By which time labour was well underway. Mouna chose natural birth and keeps saying how glad she is to have made that choice -it's true that the second stage of labour was rather quick for a firstborn. After a while she asked to go into a pool and it proved a very good choice. Which explains how this son of two scuba-divers was born underwater at 17:51, just under two hours after the admission, after 38 weeks of pregnancy. We went back into the room -just opposite Big Ben, quite a nice place to start life if you are a Frenchman in London.
A remarkable feature of the NHS system (at least, remarkable from our cultural perspective) is that, had there been anyone able to perform the hip test in the night team, we would have gone home the very same day. As it was, we left on the next day at noon.
We had agreed on three of his four given names by then, and Mouna nicely agreed on my favourite for the last one moments after we caught some breath. And so he is Elwan (a French name, although we understand now that it's also Berber, meaning "soft light" in Breton) Liam (well, he was born in England) Oulom (Laotian name meaning "source of knowledge", but mostly Mouna's grandfather's name) Karim (Moroccan, as is Mouna's father).

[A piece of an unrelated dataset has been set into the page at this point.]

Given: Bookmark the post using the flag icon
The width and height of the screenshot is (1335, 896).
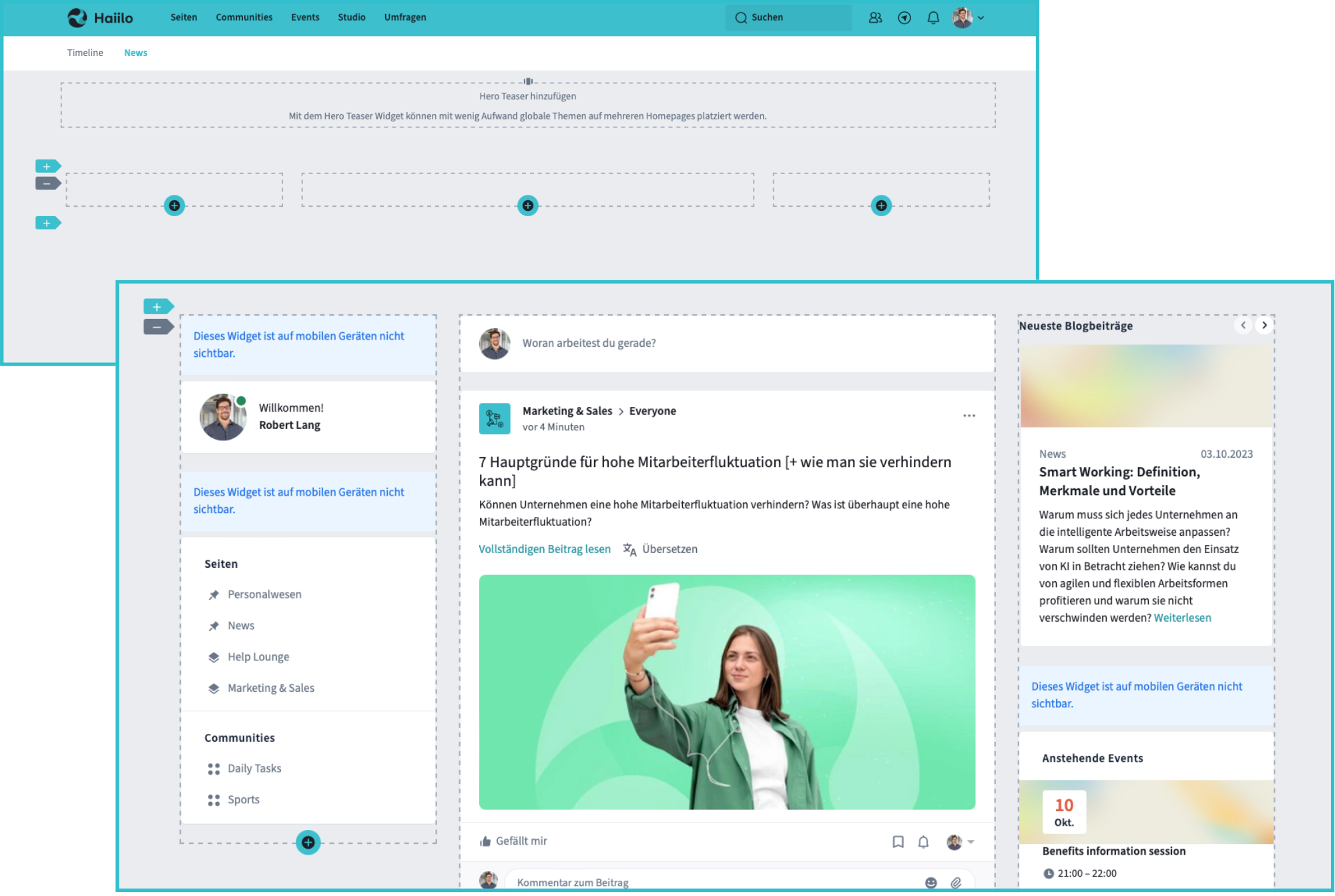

I realise that the man is not reckoned to have a major part in those things, but still I was amazed by the effect of excitement, having been on the verge of collapsing before the sleepless night, I felt quite alert until the very end of the day, which I chose to spend at home.

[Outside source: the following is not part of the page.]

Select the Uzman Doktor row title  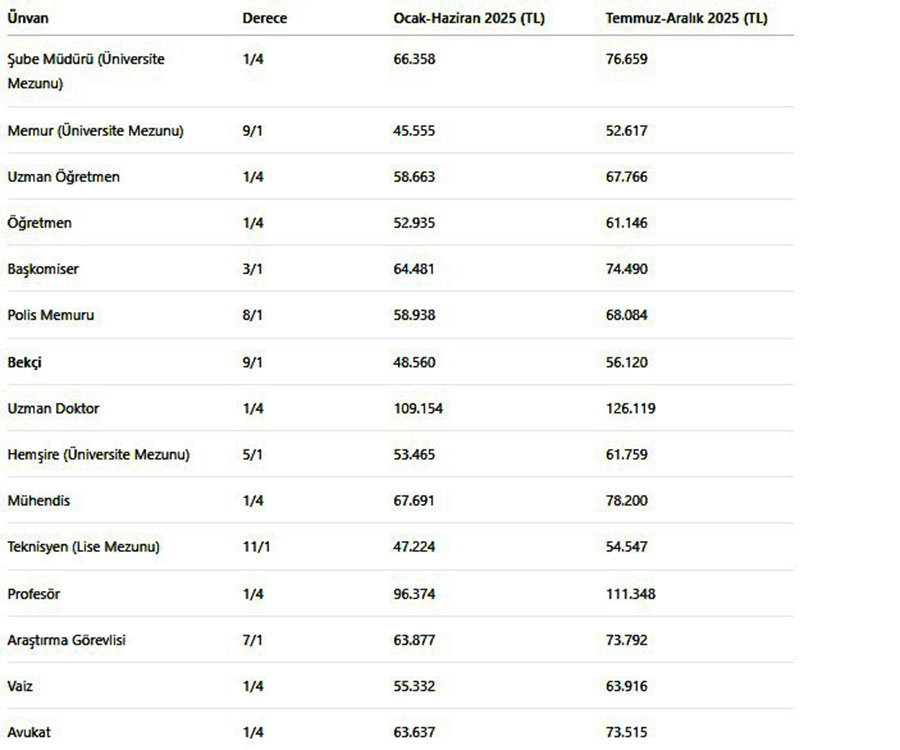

Since then, we have been together at home. I have not been able to be on leave yet, but then working from home means that at least I get to see them. He is a nice boy. I hope we can soon introduce him to many of us. And, Helen, sorry we didn't have a drink together last weekend, now you know why. At 38 weeks, we were definitely not ready (for example, the portrait lense that I ordered on Colman's advice arrived exactly one day too late for pictures at the maternity), but very, very thrilled. We're quite glad that we'll have those extra few days with him in our arms.
I reckon (or should I say hope) that this instalment will only be the first of many Elwan bloggings.